I would not say, though, that it cannot be patched full stop.

A simple EMC shielding braid in the headphone wires would fix this, and if the hack becomes more widely known/gains more public attention, then headphones with built in mics will probably start having this feature as a default.

I am assuming that the attacker would have to increase the frequency so as to not be heard by the victim. Is it not possible to filter out these out-of-vocal-range frequencies in software, regardless of the effects on hardware?

The frequencies the transmitter generate aren't sounds, but magnetic fields.

As to not be induced in the "sound" wire: remember that every conductor that carries a current creates a magnetic field around itself.

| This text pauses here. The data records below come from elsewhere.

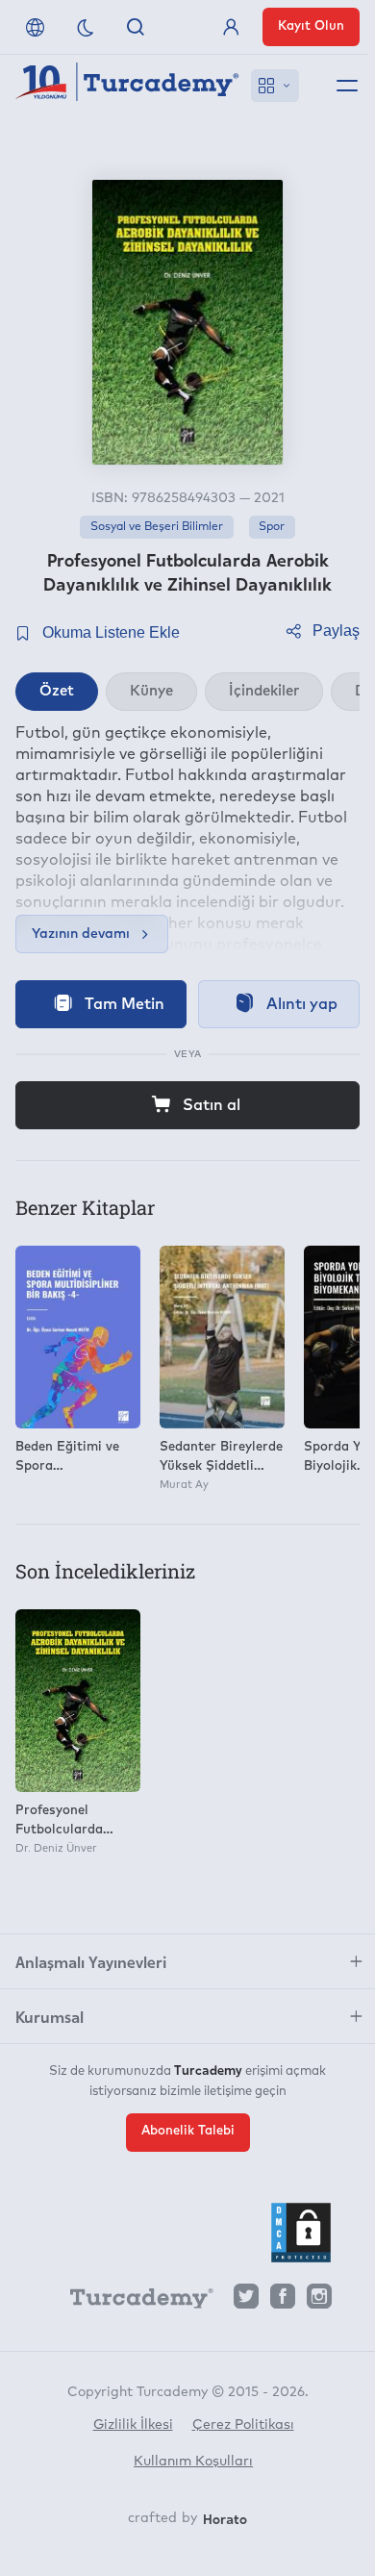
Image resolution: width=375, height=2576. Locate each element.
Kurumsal (49, 2016)
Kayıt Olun (311, 26)
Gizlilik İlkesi (133, 2425)
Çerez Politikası (243, 2425)
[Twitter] (246, 2301)
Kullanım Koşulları (193, 2461)
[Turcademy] (132, 2301)
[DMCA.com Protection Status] (301, 2232)
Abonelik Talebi (188, 2131)
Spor (272, 527)
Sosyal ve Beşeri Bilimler (156, 527)
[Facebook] (282, 2301)
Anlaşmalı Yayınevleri (90, 1961)
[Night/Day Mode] (85, 27)
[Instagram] (319, 2301)
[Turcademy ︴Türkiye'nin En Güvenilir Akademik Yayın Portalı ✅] (127, 85)
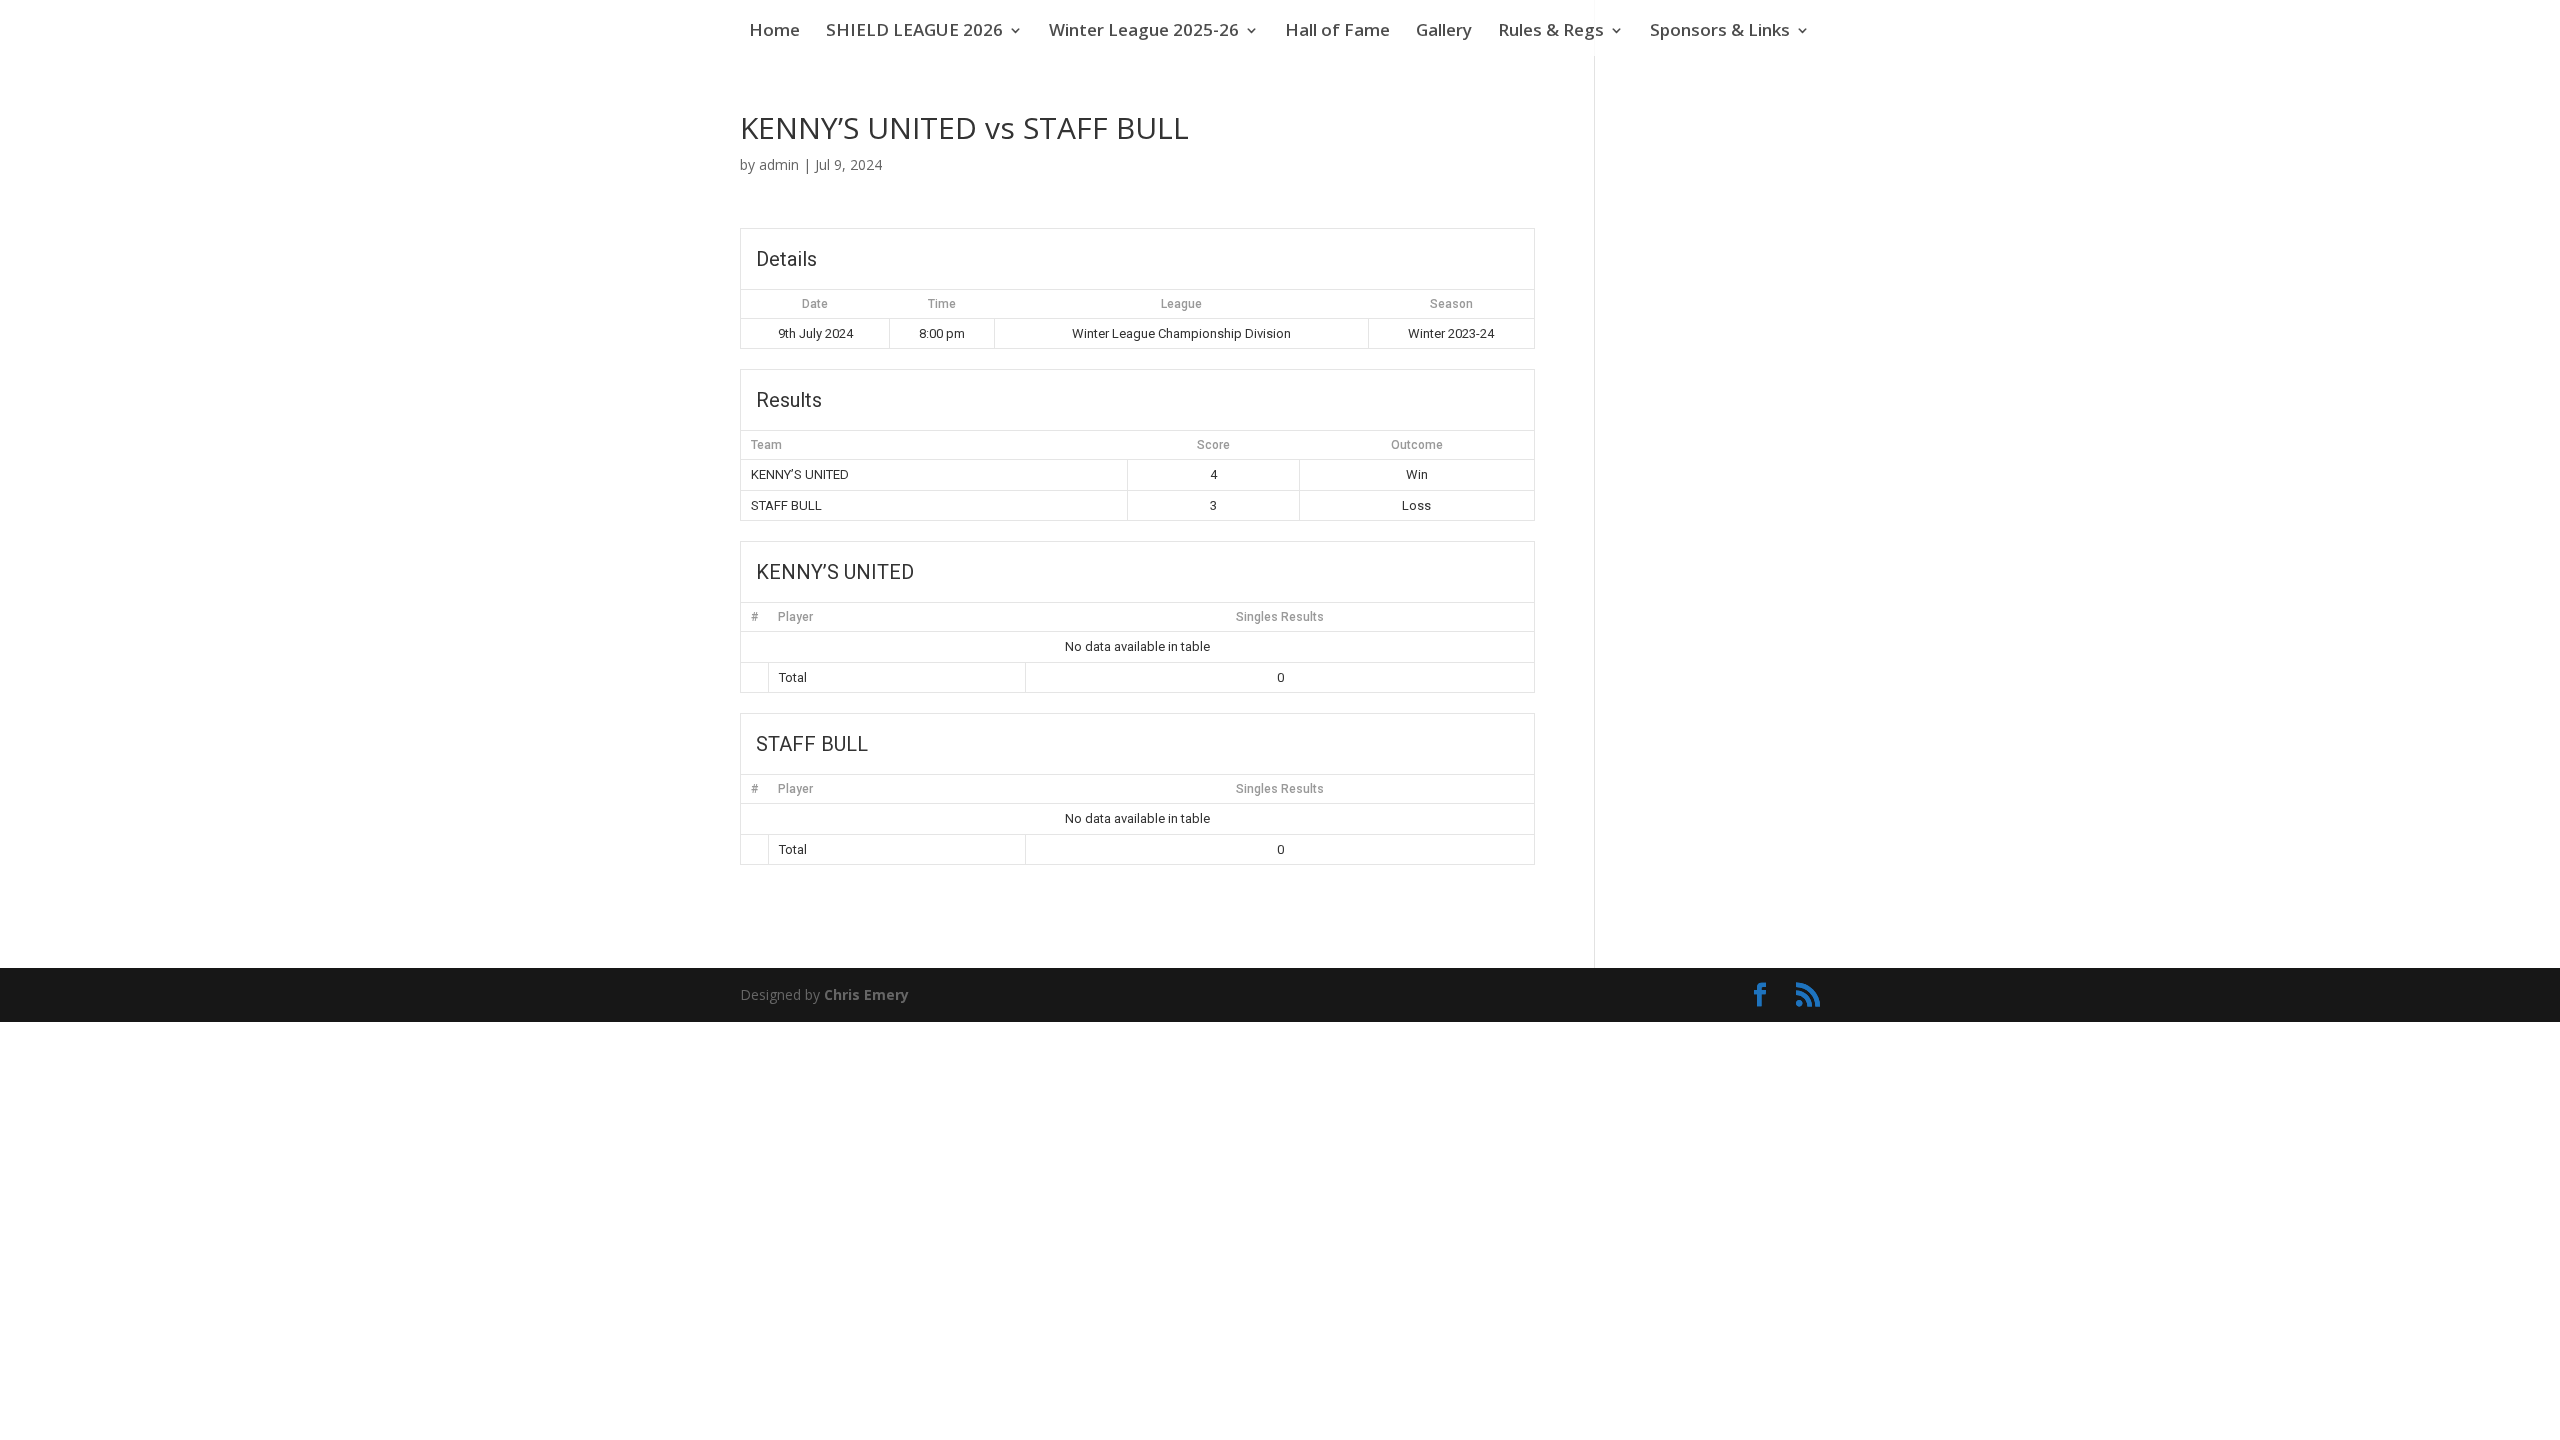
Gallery (1444, 32)
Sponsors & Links (1720, 32)
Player (795, 617)
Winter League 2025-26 (1144, 32)
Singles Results (1280, 617)
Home (774, 32)
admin (779, 164)
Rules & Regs (1551, 32)
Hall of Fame (1337, 32)
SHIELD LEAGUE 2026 (914, 32)
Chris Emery (866, 994)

If the target is listening to music (which he most likely is if he is using his earphones), the magnetic field already present around the sound wire will "repel" the other magnetic fields, and thus no current will be induced.

It's a complicated effect.


wow...incredibly fascinating!!!! Very well written article.

This is unrelated but I just saw on the news that an undisclosed "3rd party hacker" assisted the FBI in hacking into the cell phone of a deceased terrorist involved in the San Bernadino terror attack. Originally the FBI went to Apple to get them to hack into the phone because the FBI wasn't able to. Apple refused to do so and was taken to court and ordered by a judge to do so. Apple appealed the decision and it's still being worked out through the courts. But today the FBI came forward to announce that they don't need Apple's assistance anymore because they got this "3rd party" to do their dirty work. Apple is not happy about it because they feel as though this hack needs to be disclosed to them so they can patch it, but of course, the FBI is refusing. Interesting stuff. What do you think?

I might write my next Opinion Tuesday about it.